#BeInformed: What you should know about Breast Cancer Screening
There are many reasons to dislike the ‘C’ word for Cancer. In the first place, our exact understanding of what causes cancer is still very limited. And in most cases, cancer treatment requires radical therapeutic procedures like radiotherapy or chemotherapy, each of which has their own very strong side effects. The closest breakthrough from scientific knowledge for the prevention of cancers is that:
- #Healthy-living by eating right, No Tobacco, and avoiding obesity and limiting alcohol intake reduces the likelihood of cancers (and other chronic diseases like diabetes, hypertension, heart diseases); and
- As a rule of thumb, cancer survival is best when caught early; and this is the premise for advocating the importance of undergoing regular screening exercises and creating more awareness for people to know what to look out for.
Breast and Cervical cancer are the commonest cancers in females all over the world. For Breast Cancer, the current advice is: frequent breast examinations and periodic mammograms.
Breast self examinations, BSE are to be done frequently so that every woman is expected to get used to ‘feeling her normal breast tissue’. That way, she can easily notice an anomaly such as a lump or skin change if any arises. Clinical Breast Examination, CBE is similar but done by a doctor/nurse. But this hardly suffices because many times, some breast cancers start off as really small lumps that can very easily be missed out by touching alone, hence the need for the mammogram.
Mammography is the use of a special x-ray machine to take pictures of the breast tissue and it is generally advised that all women above 50 years should do a periodic mammogram. Globally, the UK has the best and most organized breast screening program which started since 1988 and they invite women between the ages of 50 – 70 (now 47 – 73) years for screening every 3 years. (The US Centre for Disease Control, CDC recommends every 2 years, while the decision for women between 40-49 years should be individualized and discussed with her personal doctor based on her risk factors like genetics or family history).
What does a Mammogram result mean?
Many women’s results from breast screening exercises come out as normal. A few others that do not look normal are then called back for a more comprehensive follow-up. Cancers accidentally picked up at this stage would have eventually being found later- but it may be too late by then. Follow-up at this point is typically an offer for early treatment for either a lumpectomy (lump removal) or a mastectomy (breast removal) and possibly alongside with other treatment options like chemotherapy or radiotherapy.
HOWEVER, some tumours found by a mammogram may never develop further to become life threatening. This is where it gets somewhat tricky because: to date, there is NO WAY for doctors to know which cancer will progress further or not at this stage. This then justifies the next rational question: are breast cancers over-diagnosed?

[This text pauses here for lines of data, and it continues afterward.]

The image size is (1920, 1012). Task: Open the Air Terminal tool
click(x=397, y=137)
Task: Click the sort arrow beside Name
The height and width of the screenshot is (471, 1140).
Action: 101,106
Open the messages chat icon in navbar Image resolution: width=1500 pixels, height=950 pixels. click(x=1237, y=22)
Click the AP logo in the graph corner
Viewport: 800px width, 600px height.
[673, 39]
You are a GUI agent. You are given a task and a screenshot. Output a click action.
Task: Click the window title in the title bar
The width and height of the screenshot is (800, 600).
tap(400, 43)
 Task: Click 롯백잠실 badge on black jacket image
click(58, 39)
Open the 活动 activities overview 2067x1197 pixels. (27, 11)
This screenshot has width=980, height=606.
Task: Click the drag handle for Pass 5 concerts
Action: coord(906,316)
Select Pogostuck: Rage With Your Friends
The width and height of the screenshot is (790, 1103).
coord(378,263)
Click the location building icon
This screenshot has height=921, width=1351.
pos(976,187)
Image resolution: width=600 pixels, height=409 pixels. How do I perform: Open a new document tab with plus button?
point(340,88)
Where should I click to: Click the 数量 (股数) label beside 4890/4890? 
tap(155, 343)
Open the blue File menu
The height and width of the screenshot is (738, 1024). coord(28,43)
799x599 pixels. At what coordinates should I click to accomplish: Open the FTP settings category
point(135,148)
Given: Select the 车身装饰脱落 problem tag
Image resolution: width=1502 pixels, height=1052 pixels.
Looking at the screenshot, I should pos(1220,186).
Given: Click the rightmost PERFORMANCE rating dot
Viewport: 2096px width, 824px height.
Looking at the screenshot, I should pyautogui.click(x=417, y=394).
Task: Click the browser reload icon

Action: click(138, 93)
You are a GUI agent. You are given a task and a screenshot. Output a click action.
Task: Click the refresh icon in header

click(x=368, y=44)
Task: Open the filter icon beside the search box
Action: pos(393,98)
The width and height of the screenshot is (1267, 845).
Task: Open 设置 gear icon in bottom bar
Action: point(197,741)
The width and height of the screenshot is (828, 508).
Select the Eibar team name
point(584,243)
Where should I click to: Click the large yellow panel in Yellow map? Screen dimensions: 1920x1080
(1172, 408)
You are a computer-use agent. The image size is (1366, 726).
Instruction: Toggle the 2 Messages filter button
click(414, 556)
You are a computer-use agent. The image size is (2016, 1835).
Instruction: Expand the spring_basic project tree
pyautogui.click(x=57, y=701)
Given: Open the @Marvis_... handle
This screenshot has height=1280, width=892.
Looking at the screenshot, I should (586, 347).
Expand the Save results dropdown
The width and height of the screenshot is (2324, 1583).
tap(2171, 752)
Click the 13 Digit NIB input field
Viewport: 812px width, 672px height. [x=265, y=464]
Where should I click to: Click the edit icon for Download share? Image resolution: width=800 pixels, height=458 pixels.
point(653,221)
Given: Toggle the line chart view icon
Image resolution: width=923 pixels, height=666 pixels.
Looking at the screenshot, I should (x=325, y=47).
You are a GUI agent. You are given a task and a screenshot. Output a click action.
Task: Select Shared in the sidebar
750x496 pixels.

Over-diagnosis of Breast Cancers?
This question of possibly over-diagnosing (overdiagnosis here meaning, “Cancers detected at breast screening that would not have otherwise become clinically apparent in the woman’s lifetime”) has been on raising a debate about whether breast cancer screening benefits out-weighs its harms or not.
Last week, The Lancet published the findings of an independent panel that was established to review breast cancer screening in the UK. They found that:
“Routine breast screening leads to a 20% relative risk reduction compared with no screening. This means for every 235 women invited for screening, one breast cancer death will be prevented, representing 43 breast cancer deaths prevented per 10 000 women aged 50 years invited to screening for the next 20 years. Additionally, the Panel found that some overdiagnosis occurs. 19% of breast cancers diagnosed in women invited for screening would not have caused any problem if left undiagnosed and untreated (a rate of 129 per 10 000 women). However, owing to the scarcity of reliable data in this area, more research is needed to accurately assess the magnitude of overdiagnosis.”
According to Cancer Research UK, here are the figures simplified:
“For every breast cancer death prevented through screening, about 3 women will have treatment for a cancer that would not have caused them problems. Their doctor would not have known that at the time because they can’t reliably tell which breast cancers are life threatening and which aren’t.”
With all of this in mind, the Independent Panel, Cancer Research UK, and even the women in a focus group all still concluded that going ahead with regular breast cancer screening exercises is the current best option. The new emphasis is that this information should be made available in a transparent and objective way to women invited to screening so that they can make informed decisions.
As the popular saying goes; “Prevention is better than cure!”